▶ ENTRIES PROVIDED:
►

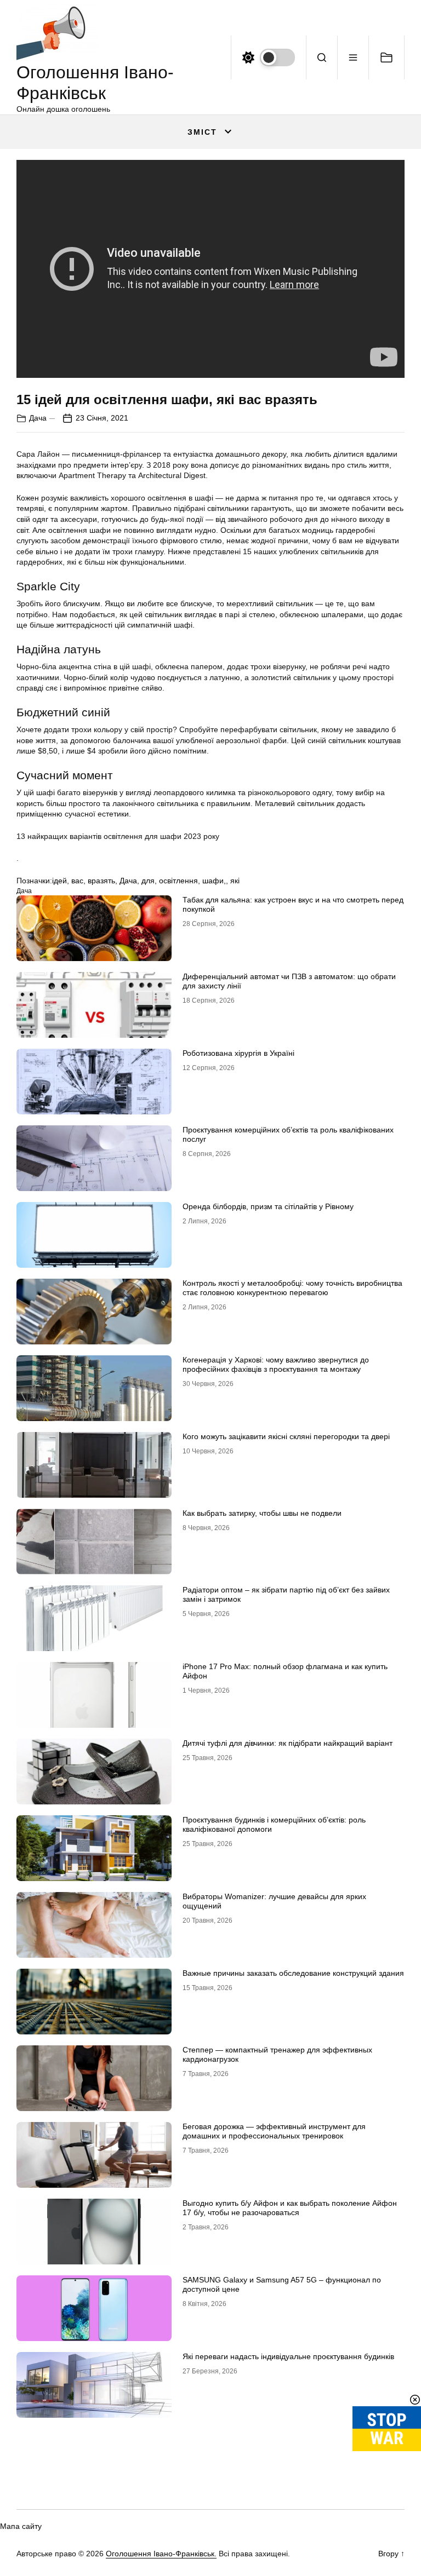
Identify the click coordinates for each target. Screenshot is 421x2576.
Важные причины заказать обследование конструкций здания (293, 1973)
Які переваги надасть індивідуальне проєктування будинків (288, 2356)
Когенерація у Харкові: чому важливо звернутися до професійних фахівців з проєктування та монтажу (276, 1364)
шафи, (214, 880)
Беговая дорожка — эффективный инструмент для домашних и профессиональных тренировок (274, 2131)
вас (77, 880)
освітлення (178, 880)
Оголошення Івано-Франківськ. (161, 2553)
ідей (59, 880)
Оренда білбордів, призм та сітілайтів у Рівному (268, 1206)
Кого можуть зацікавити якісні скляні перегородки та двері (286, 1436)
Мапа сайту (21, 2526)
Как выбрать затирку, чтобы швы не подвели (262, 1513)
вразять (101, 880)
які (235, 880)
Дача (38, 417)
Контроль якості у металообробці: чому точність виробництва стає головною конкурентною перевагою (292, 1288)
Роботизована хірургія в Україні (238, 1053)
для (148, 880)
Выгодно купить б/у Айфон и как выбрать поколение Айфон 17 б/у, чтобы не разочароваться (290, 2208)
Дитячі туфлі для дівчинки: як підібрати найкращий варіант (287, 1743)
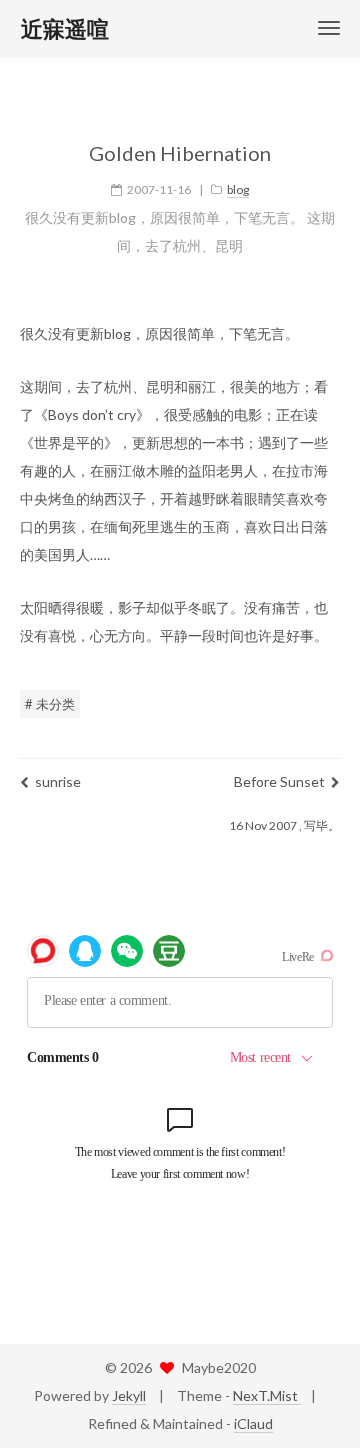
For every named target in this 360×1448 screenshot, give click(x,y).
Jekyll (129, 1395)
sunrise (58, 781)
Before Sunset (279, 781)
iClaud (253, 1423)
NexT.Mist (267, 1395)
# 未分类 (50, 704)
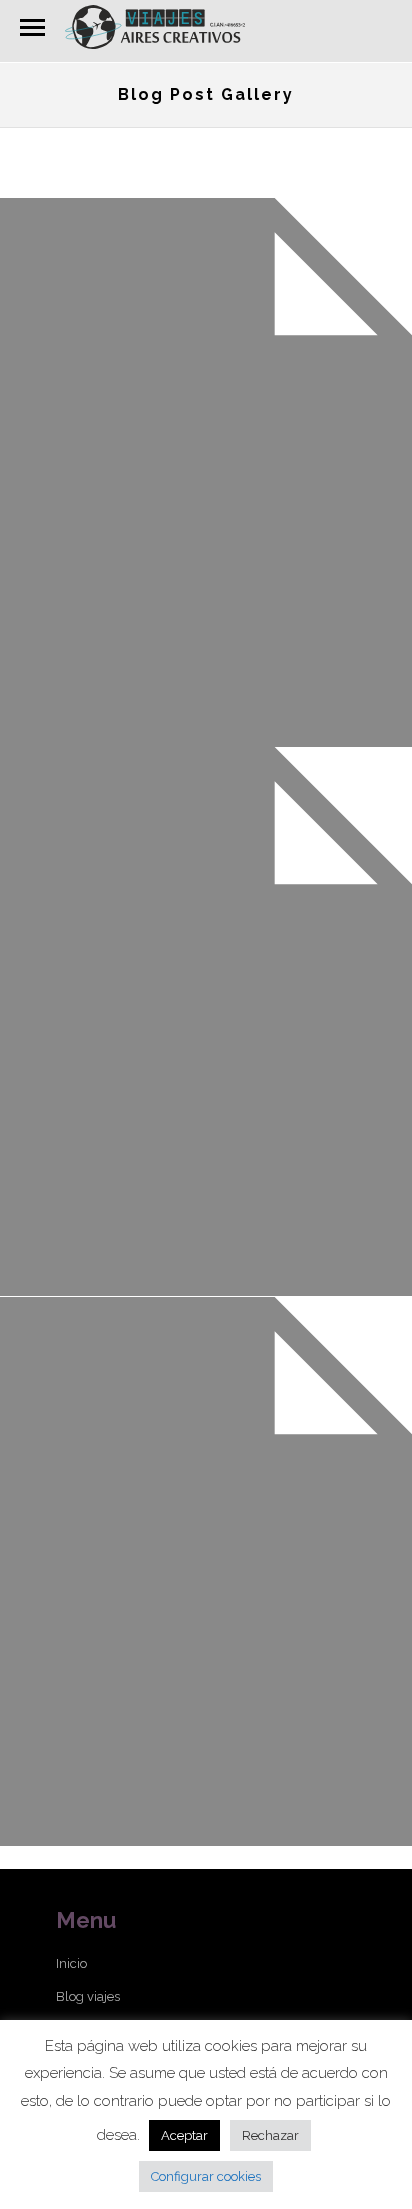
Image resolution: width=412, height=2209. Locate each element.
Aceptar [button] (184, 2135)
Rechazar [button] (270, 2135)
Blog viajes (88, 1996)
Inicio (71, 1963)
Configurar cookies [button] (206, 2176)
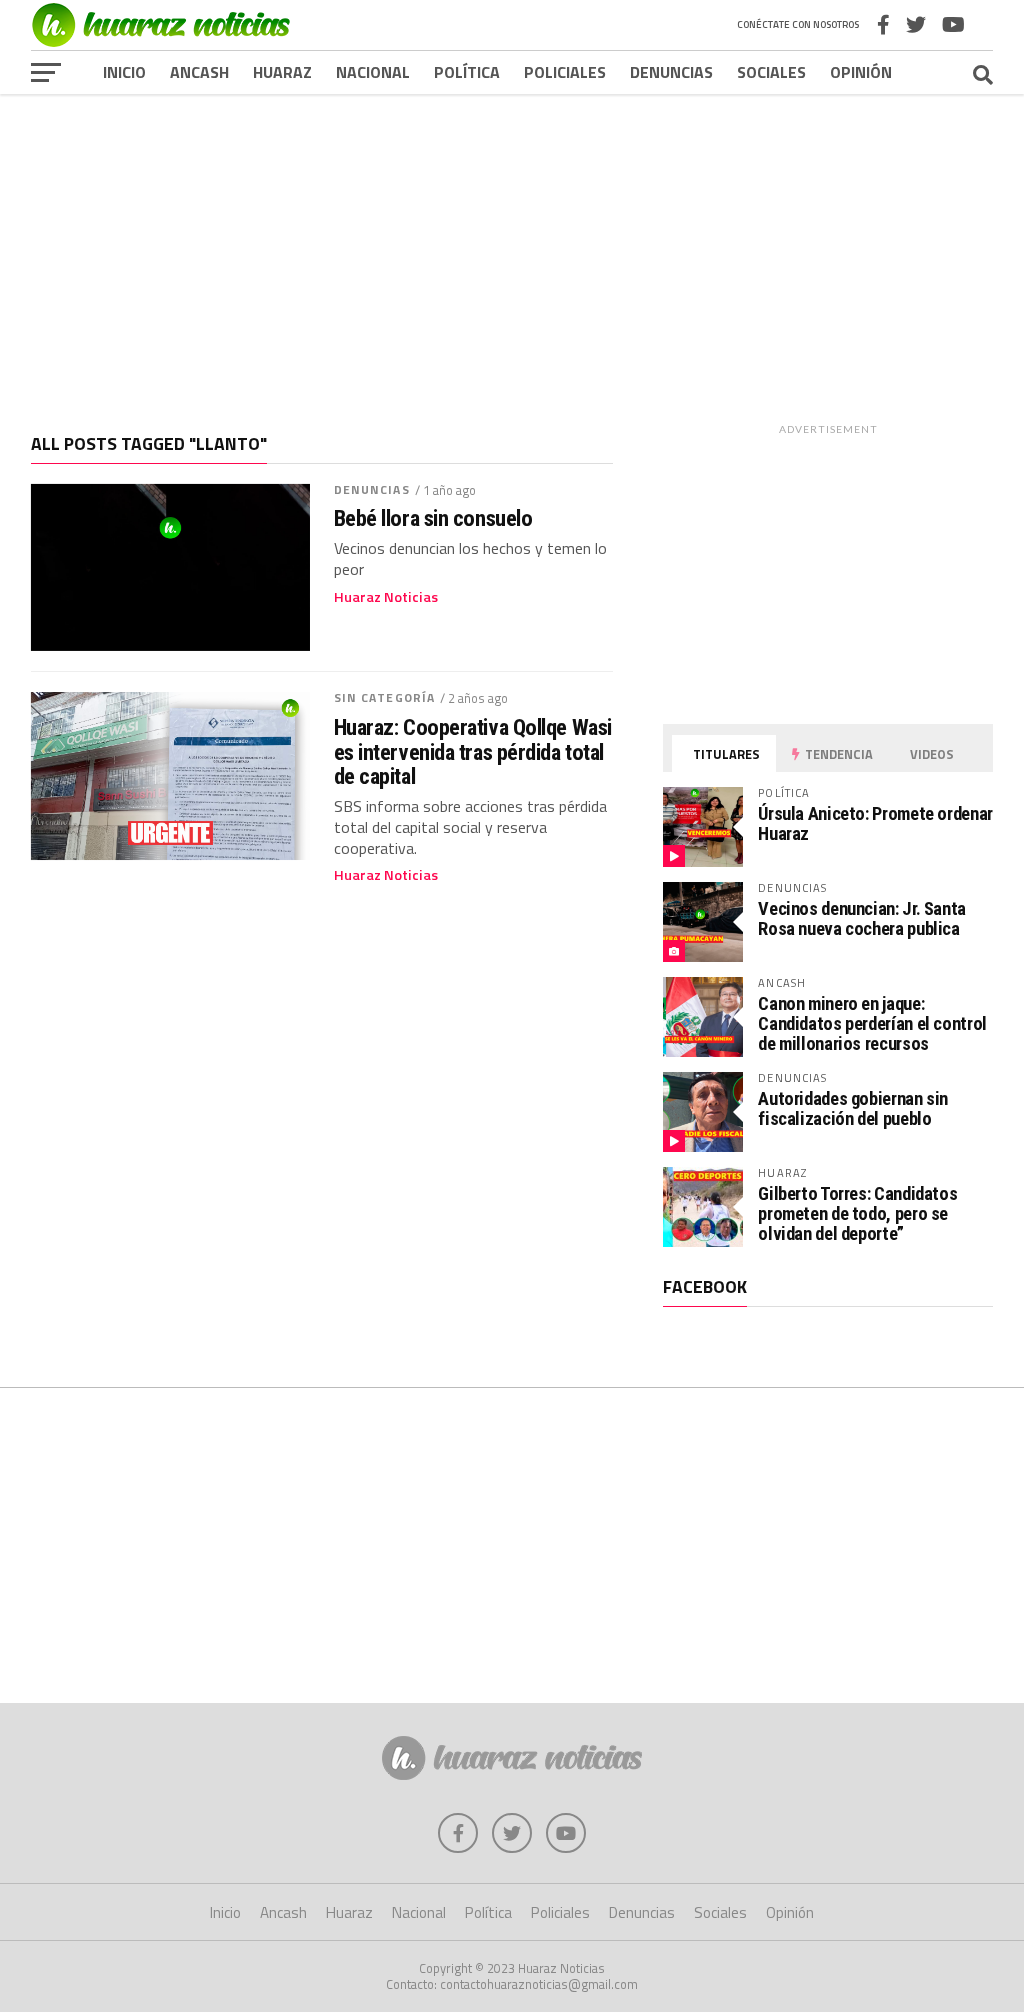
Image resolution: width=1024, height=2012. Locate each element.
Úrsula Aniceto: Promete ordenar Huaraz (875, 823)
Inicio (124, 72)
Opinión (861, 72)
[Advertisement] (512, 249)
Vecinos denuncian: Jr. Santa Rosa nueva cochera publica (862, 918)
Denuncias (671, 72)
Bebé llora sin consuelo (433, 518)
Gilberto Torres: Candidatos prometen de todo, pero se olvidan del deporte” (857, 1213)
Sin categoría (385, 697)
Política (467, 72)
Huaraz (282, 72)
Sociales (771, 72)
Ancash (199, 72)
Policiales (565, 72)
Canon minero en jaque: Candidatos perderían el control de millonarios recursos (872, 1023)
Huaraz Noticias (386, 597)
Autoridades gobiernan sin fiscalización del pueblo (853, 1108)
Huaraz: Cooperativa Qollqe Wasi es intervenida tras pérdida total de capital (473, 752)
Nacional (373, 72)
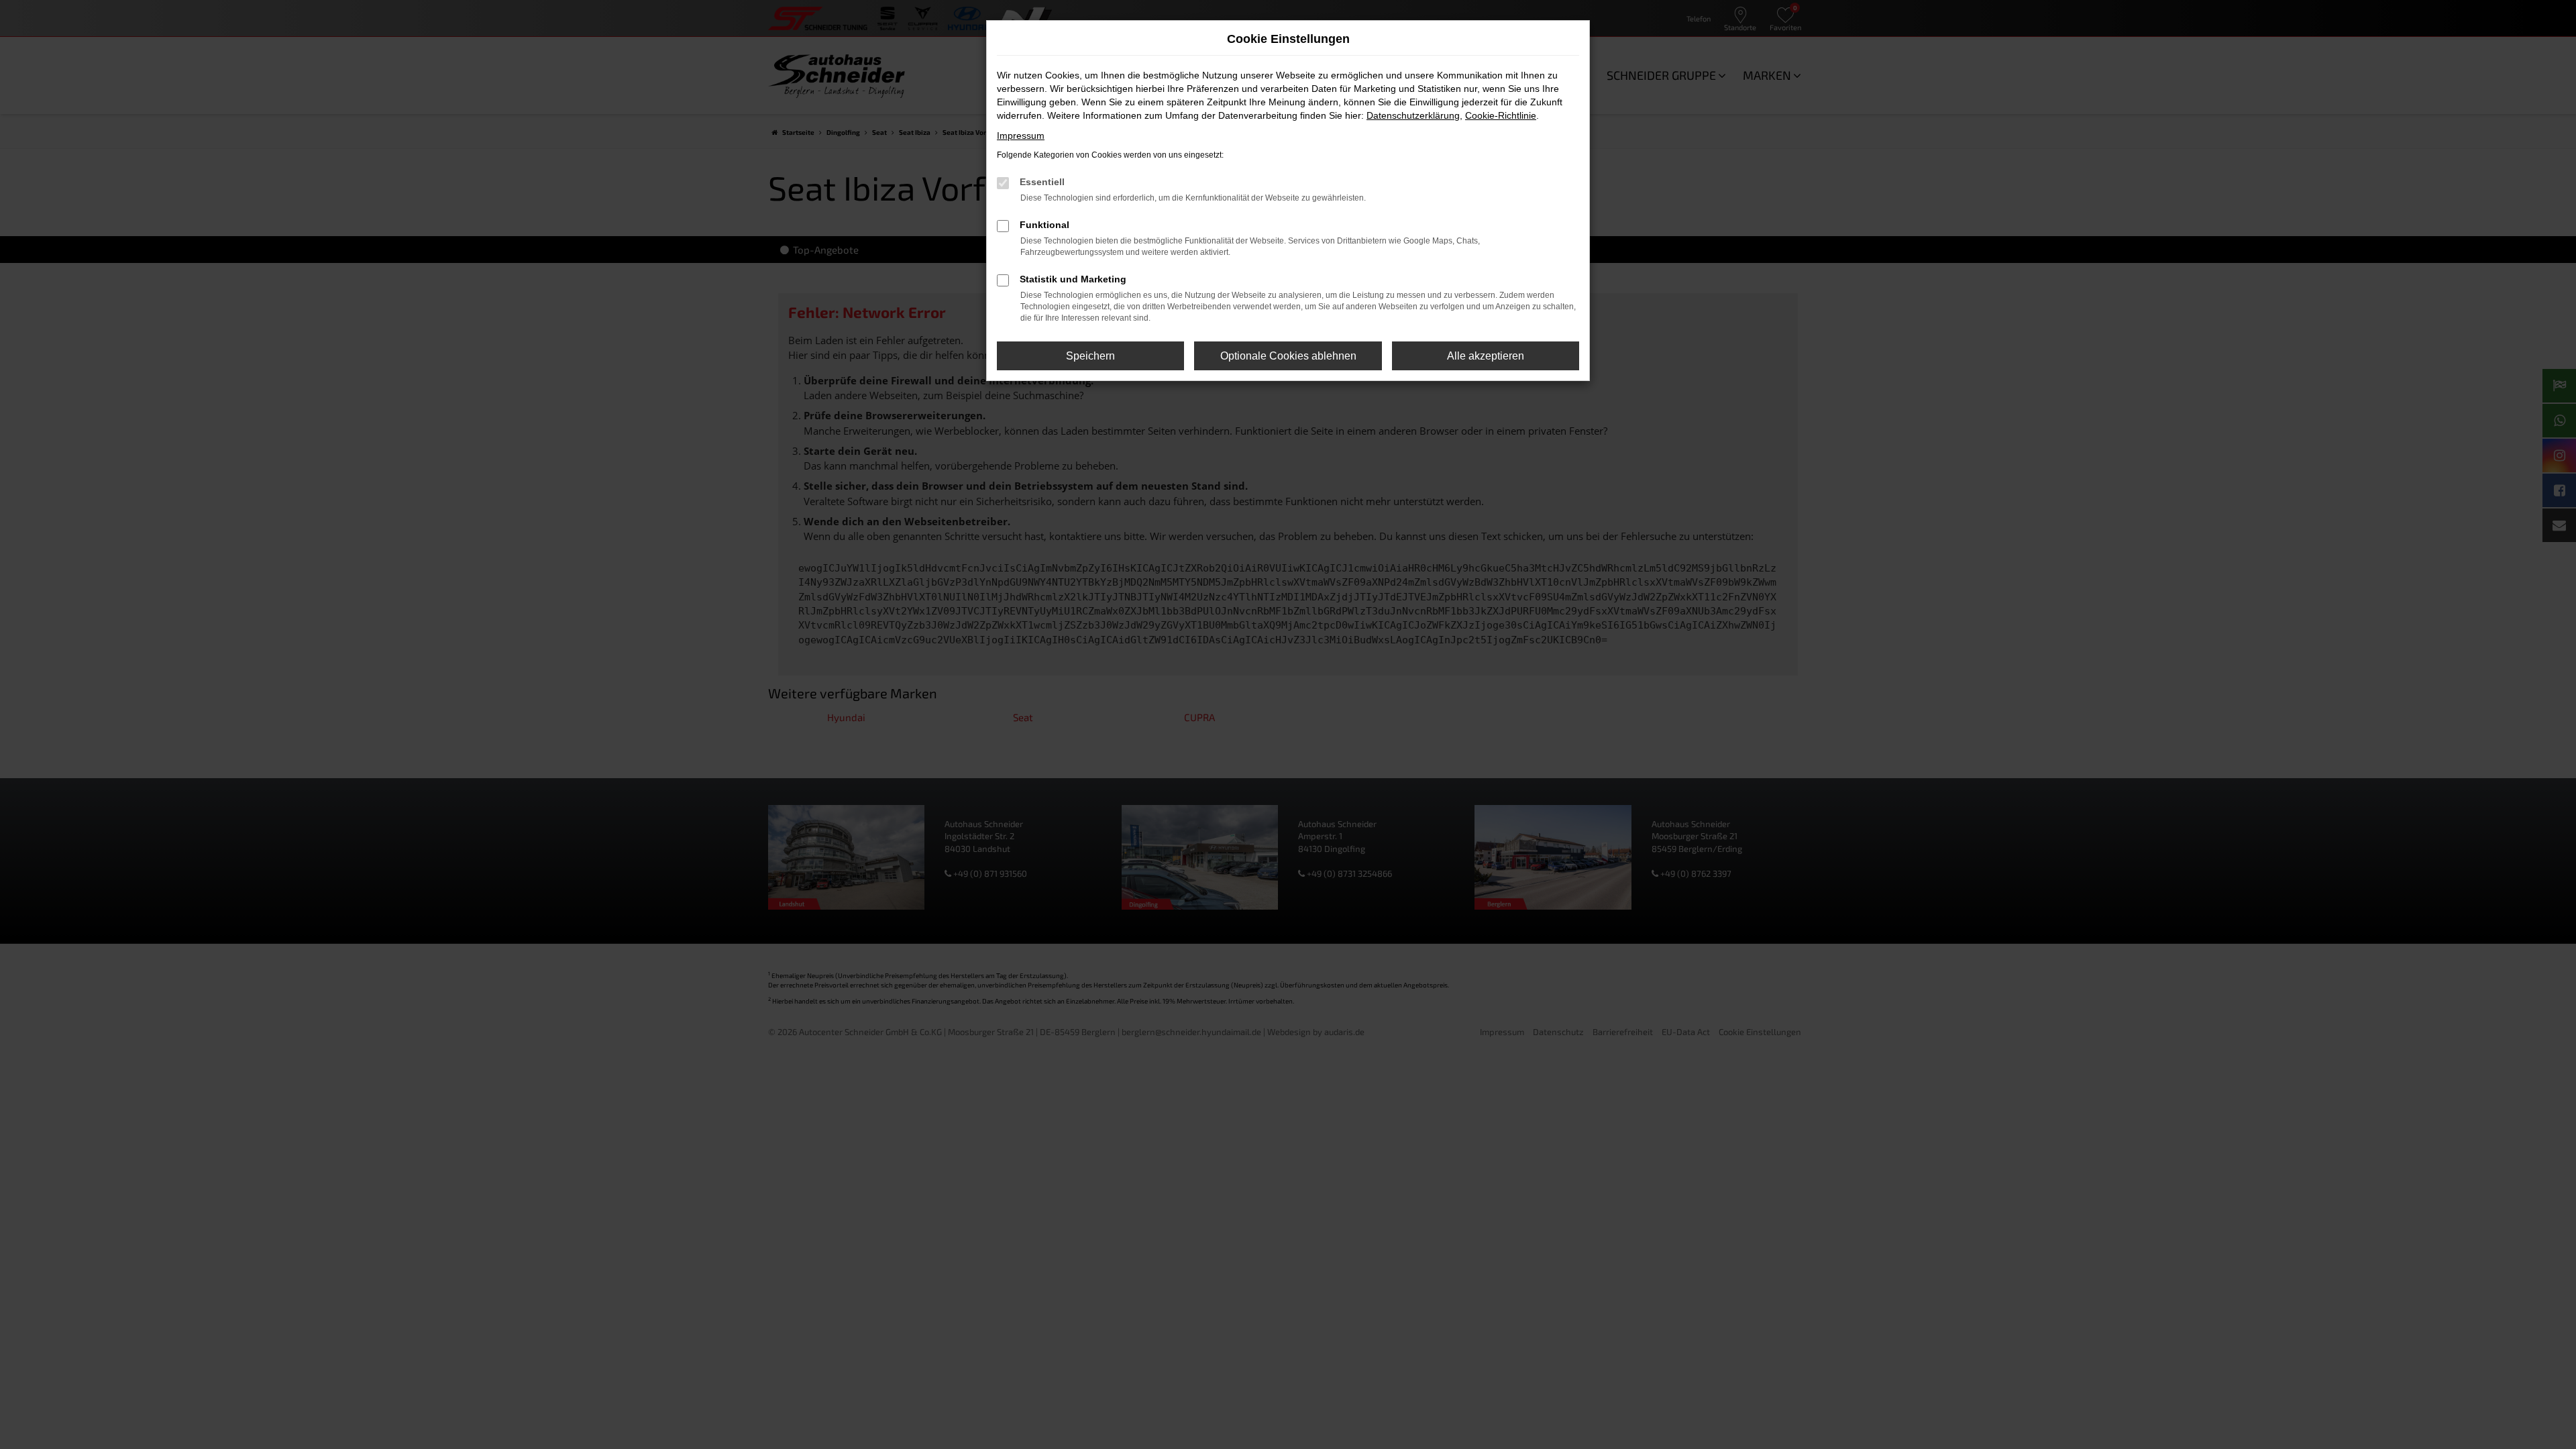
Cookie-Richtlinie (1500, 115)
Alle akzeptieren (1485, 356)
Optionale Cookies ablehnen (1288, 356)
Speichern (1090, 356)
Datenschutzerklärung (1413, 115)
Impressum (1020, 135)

◄

▶ REQUIREMENT: Go through the material and copy out every line with "выбрать" in it.

▶ WRITTEN SOLUTION:
Как выбрать затирку, чтобы швы не подвели (262, 1513)
Выгодно купить б/у Айфон и как выбрать поколение Айфон 17 б/у, чтобы не разочароваться (290, 2208)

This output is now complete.